Find your next new friend in an unexpected place. There are so many benefits to be gotten from intergenerational relationships.
Benefits of Intergenerational Friendship for Younger People
2. Learn from experience. You may be able to make smarter decisions by watching how things turn out for others in similar situations. Visiting the gym regularly and eating healthier could protect you from heart conditions and obesity.
3. Accept the aging process. Many people are apprehensive about growing old. Talking with someone who is comfortable with their grey hair may relieve your doubts.
4. Carry on traditions. Even if you love listening to Taylor Swift, discovering Nat King Cole could be a thrill. You may unearth all kinds of treasures when you explore what your elders do in their free time.
Benefits of Intergenerational Friendships for Older People
1. Boost your energy levels. Older people often say they enjoy greater energy and enthusiasm when they’re with younger companions. Play with your grandchildren or volunteer at an after-school program.

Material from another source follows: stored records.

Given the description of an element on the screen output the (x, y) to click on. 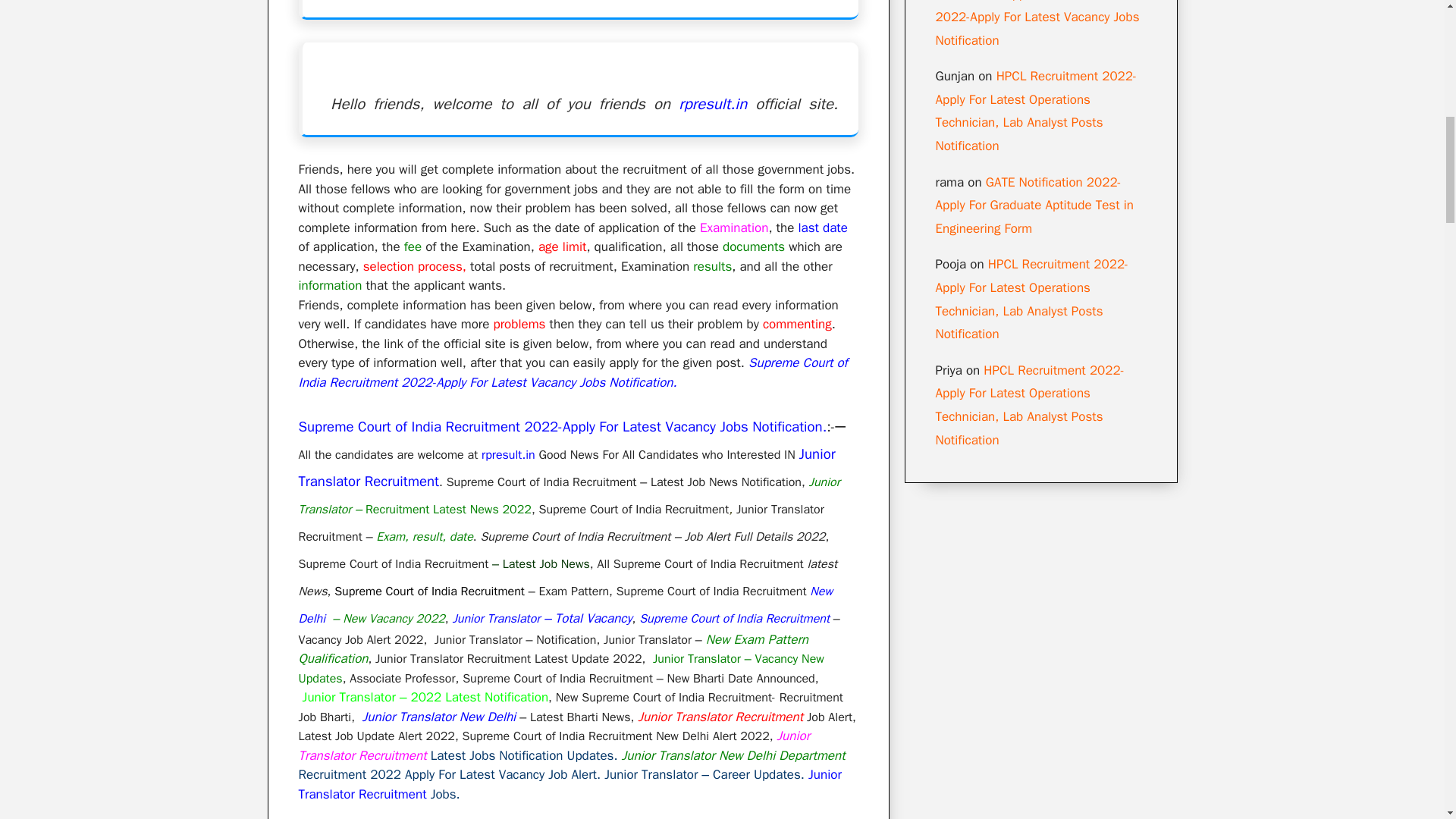
rpresult.in (712, 103)
Given the description of an element on the screen output the (x, y) to click on. 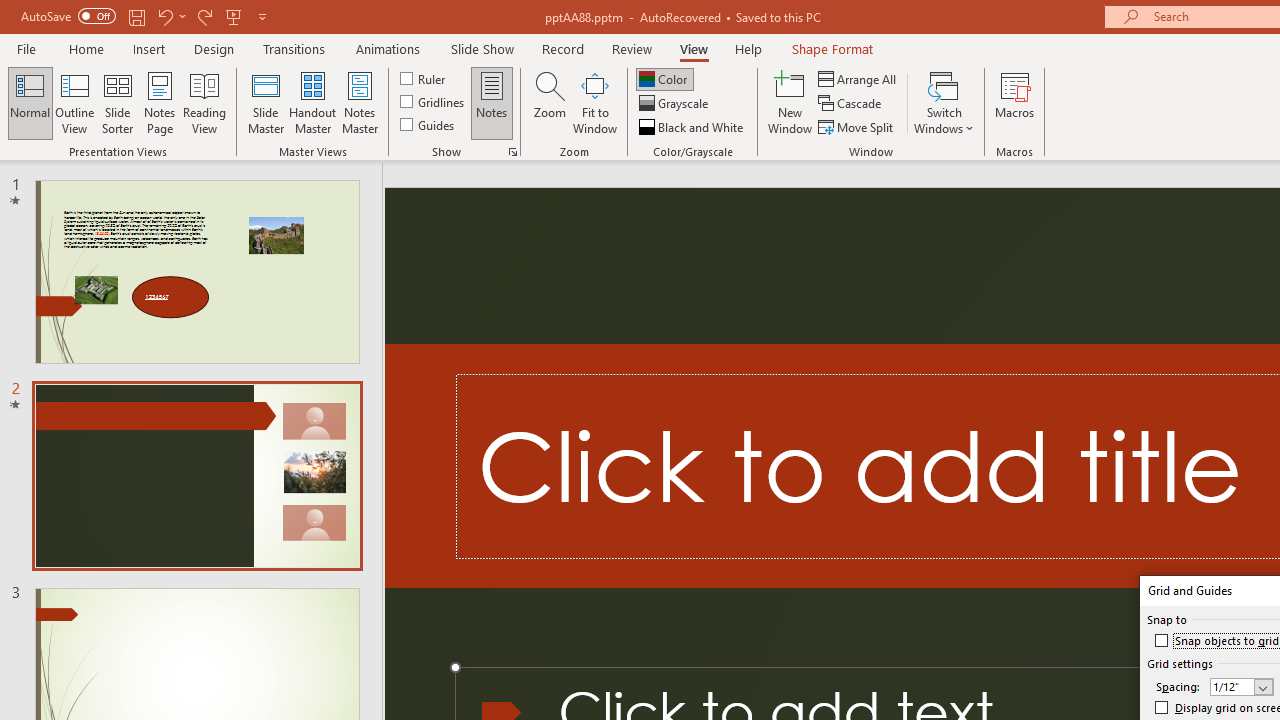
Color (664, 78)
Slide Master (265, 102)
Notes Page (159, 102)
Fit to Window (594, 102)
Outline View (74, 102)
Notes Master (360, 102)
Cascade (851, 103)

2. Stay up to date. Are you wondering if your winter coat looks dated or struggling to figure out the buttons on the remote control? A few minutes with someone under 20 could set you straight.
3. Deepen your sense of purpose. In your golden years, it’s common to spend more time contemplating the meaning of life. Exposure to a wide range of people gives you more food for thought.
4. Feel more connected. It’s easy to become isolated as we age. Loved ones pass away. Health issues and fixed incomes may force you to move out of your familiar neighborhood. Forging new ties can help you stay engaged and active.
How to Cultivate Intergenerational Friendships
1. Dispel stereotypes. The key to intergenerational friendships is to accept others. Forget about seniors being grumpy or teenagers being inconsiderate. Be open to seeing the good in everyone.
2. Communicate over long distances. Stay in touch by phone or text when you’re unable to get together face-to-face.
3. Wield your parental influence. Interacting with seniors prepares children for healthy relationships later in life. Spend long weekends together or schedule a weekly Skype call.
4. Evaluate advertising. Once upon a time everyone watched the same TV shows. Now niche marketing has segmented the audience. Visit websites your kids or parents recommend. You may come away with a better understanding of them.
5. Set reasonable expectations. Age gaps can make bonding more challenging. Be patient with each other. You may need to explain what a social media manager does if someone over 65 asks about your job.
6. Share activities. Fortunately, there are plenty of enriching activities to suit all ages. Read together. Prepare a meal or work in the garden. Stop by an art museum or shopping mall.
7. Do it for society. Keep in mind that intergenerational relationships are more than just fun. Focusing on our common good enables us all to minimize conflicts and contribute to society in our own unique way.
“Each friend represents a world in us, a world possibly not born until they arrive, and it is only by this meeting that a new world is born.” ― Anaïs Nin
Expand your world by befriending someone who graduated from high school in a different era than you. You’ll gain a whole new perspective on life and surround yourself with more support.